Enhancing the Performance of GNN and Utilizing 3D Instance Segmentation for Ligand Binding Site Prediction

Abstract

This study addresses the challenge of accurately predicting ligand binding sites (LBS) onproteins, a critical aspect of structure-based drug design. Ligand binding site prediction is crucial for designing effective drugs and understanding protein functions, benefiting pharmaceutical companies, biotechnologists, and researchers by accelerating drug discovery and improving therapeutic interventions. We employ and improve Graph Neural Networks (GNNs) and innovative 3D point cloud instance segmentation to refine and advance LBS prediction methods. This research demonstrates significant enhancements in predictive accuracy by evaluating these methods on widely used datasets.
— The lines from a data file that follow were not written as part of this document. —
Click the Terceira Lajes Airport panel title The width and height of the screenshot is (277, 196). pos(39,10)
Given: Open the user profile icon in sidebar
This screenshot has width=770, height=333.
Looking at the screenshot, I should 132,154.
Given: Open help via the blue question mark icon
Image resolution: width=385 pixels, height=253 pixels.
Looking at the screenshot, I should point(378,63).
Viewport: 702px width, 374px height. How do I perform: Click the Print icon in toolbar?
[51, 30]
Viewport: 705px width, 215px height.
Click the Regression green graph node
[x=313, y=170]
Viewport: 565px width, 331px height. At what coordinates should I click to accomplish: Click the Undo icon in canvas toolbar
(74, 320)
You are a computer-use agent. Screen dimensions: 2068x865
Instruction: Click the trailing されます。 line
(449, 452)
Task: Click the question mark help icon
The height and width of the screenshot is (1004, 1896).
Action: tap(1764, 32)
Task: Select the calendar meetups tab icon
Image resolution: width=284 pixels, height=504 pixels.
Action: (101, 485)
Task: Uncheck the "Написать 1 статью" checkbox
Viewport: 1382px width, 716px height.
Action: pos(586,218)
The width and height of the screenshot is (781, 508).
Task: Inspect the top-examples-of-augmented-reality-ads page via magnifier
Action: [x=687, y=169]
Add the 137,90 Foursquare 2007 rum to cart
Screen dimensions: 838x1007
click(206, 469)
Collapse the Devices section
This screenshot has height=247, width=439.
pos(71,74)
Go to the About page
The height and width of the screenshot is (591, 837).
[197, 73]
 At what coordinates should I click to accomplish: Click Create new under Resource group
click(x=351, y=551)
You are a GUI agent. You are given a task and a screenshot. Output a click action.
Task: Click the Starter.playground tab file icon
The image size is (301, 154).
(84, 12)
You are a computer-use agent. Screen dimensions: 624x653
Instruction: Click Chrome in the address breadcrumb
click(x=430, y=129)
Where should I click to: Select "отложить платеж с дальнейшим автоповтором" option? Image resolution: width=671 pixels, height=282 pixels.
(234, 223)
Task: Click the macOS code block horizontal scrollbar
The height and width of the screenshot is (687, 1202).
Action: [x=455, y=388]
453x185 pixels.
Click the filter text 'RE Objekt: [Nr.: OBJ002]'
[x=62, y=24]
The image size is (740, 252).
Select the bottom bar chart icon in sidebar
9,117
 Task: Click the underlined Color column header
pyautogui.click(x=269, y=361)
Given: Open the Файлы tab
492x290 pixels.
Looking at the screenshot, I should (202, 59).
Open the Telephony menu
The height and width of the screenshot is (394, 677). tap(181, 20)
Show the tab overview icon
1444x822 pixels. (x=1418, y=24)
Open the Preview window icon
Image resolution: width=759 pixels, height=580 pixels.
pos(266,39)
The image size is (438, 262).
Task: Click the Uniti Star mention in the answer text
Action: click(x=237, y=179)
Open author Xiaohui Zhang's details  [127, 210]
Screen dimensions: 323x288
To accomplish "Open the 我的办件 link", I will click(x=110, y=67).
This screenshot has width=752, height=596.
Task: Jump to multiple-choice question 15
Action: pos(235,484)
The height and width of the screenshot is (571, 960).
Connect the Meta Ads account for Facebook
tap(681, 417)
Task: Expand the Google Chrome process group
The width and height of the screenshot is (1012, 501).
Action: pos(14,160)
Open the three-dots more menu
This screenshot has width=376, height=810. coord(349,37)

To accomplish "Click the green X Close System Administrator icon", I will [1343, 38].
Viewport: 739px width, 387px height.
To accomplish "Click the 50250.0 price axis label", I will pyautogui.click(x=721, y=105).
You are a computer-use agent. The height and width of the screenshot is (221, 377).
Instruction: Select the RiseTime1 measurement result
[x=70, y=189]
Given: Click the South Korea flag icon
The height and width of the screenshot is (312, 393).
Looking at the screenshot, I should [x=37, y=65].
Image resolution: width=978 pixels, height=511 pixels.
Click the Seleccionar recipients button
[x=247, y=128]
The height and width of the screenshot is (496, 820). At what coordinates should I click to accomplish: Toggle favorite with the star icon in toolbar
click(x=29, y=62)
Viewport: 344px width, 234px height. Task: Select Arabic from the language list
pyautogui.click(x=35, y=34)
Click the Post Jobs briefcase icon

Our novel clustering algorithm, which combines density-based and fuzzy clustering, notably improves the definition and identification of ligand binding sites without prior knowledge of the number of clusters. This methodology allows for more precise predictions, effectively managing binding sites' overlapping nature. Implementing instance segmentation further delineates individual binding pockets, offering a more granular understanding of ligand-protein interactions. The results illustrate that our approaches meet the current state-of-the-art for ligand binding site prediction and support their potential utility in real- world pharmaceutical applications. Future work will focus on refining these methods and extending their application to molecular docking studies.